Llego por fin a Fitur, las expectativas están altas, he venido a vender mi producto que no es otro que las excursiones y visitas personalizadas en español en Múnich, Baviera y el sur de Alemania. Tras un inicio esperanzador, que dura medio día, y algunos contactos que espero sean provechosos, el mito se me cae al suelo y la feria pasa a ser un montón de cartón-piedra carísimo que no tiene ningún sentido para mi, insignificante como soy. Lo sé, es mi culpa, pero con el trabajo hecho, que había imaginado más prolífico, no puedo evitar quitarme de la cabeza al ministro del Interior alucinando con Santa Teresa de Jesús en pleno recinto ferial de Madrid. O peor, al alcalde de Gandía, esa ciudad hermana que un alcoià en la diáspora puede sentir como propia, justo a mi vera tocándole las carnes a dos monleonetes. Demasiada carne, femenina, ofrecida como reclamo turístico en este certamen: ahora las peras de Gandía schorle, ahora las jamonas de Benidorm, allí las pechugas del carnaval de Nerja, por aquí las perlas del Caribe, por allí las panameñas con sus panameras… Y tantas noticias asquerosas que rodean mi cabeza: que si fulanito de tal ha dado un pelotazo del copón (y le ha adjudicado el montaje del stand de su empresa pública a su mujer por un importe del cientos de miles de euros), que si por aquí el presidente de tal comunidad autónoma va por este pasillo mientras veinte alcaldes de pueblos en los que NO hay actividad turística reseñable le van a la zaga chupando cámara, y culete, que si finiquita de tal viene a Ifema por la foto de rigor, bla, bla, bla. ¡Me aburrooo! No me interesan. Tampoco ha sido lo que había soñado el encuentro de blogueros de viajes que se celebraba en paralelo, en el mismo Fitur. Mea culpa (y van dos), no tengo contactos y no me he esforzado demasiado por obtenerlos. Pereza o bien debí sentir en algún momento que no encajaba en el ambiente. O ambas cosas.

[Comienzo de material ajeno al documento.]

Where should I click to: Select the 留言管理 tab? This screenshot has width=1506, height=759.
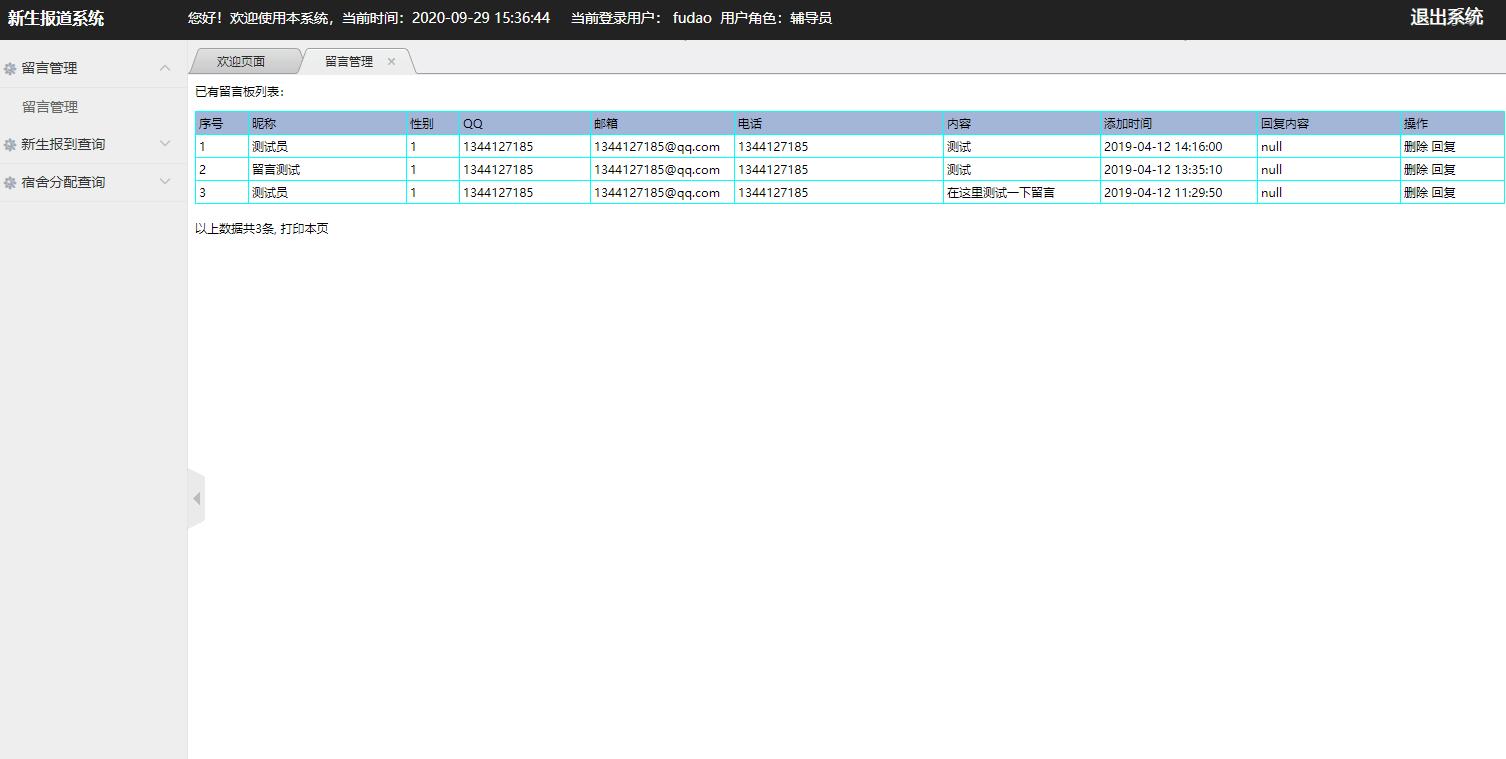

Cerrado el tarjetero y convertido en un simple turista deambulando por las oficinas de turismo de medio planeta, eso no lo quiero yo para mi (ni para mi tiempo), salgo pitando de nuevo para el mundo real, el del relaxing cup de café con leche. No quería salir de Madrid sin probar unas bravas y media ración de calamares cerquita de la Plaza Mayor. Me los meriendo encantado en la Campana, y fotografío con la mirada esos grandes lugares que son la Gran Vía, con sus teatros, hoteles y el asqueroso tráfico; Sol, con sus monumentos y sus taxis; el mercado de San Miguel, con sus postmodernos y sus entusiasmados guiris; el barrio de las Letras, con sus tabernas e incómodos acomodadores; Lavapiés, con sus pícaros, sus supervivientes de todos los colores, sus soñadores y sus traficantes al por menor. Pienso en Sabina, lo tarareo y le ruego en silencio que se detenga; ojalá se hubiese apeado hace algún tiempo. Le sobraban los motivos. En cualquier caso, su verso blanco es un regalo para cualquier paseante que sepa apreciar el madriz más canalla. Gracias Joaquín, sin tu afonía esto no tendría ningún sentido para un extranjero como yo. Sería una simple maraña de calles, agradables, sucias si eso, y hasta peligrosas, a ratos. Y bares. Muchos bares. Volvemos a los bares, siempre bares. No sé si me animaré a volver a Fitur (al menos en las condiciones en las que lo he hecho este año), pero, mientras camino hacia Atocha en busca del tren, me doy cuenta de que estoy deseando regresar para pincho de tortilla regado con una cinco estrellas de barril. Qué desastre.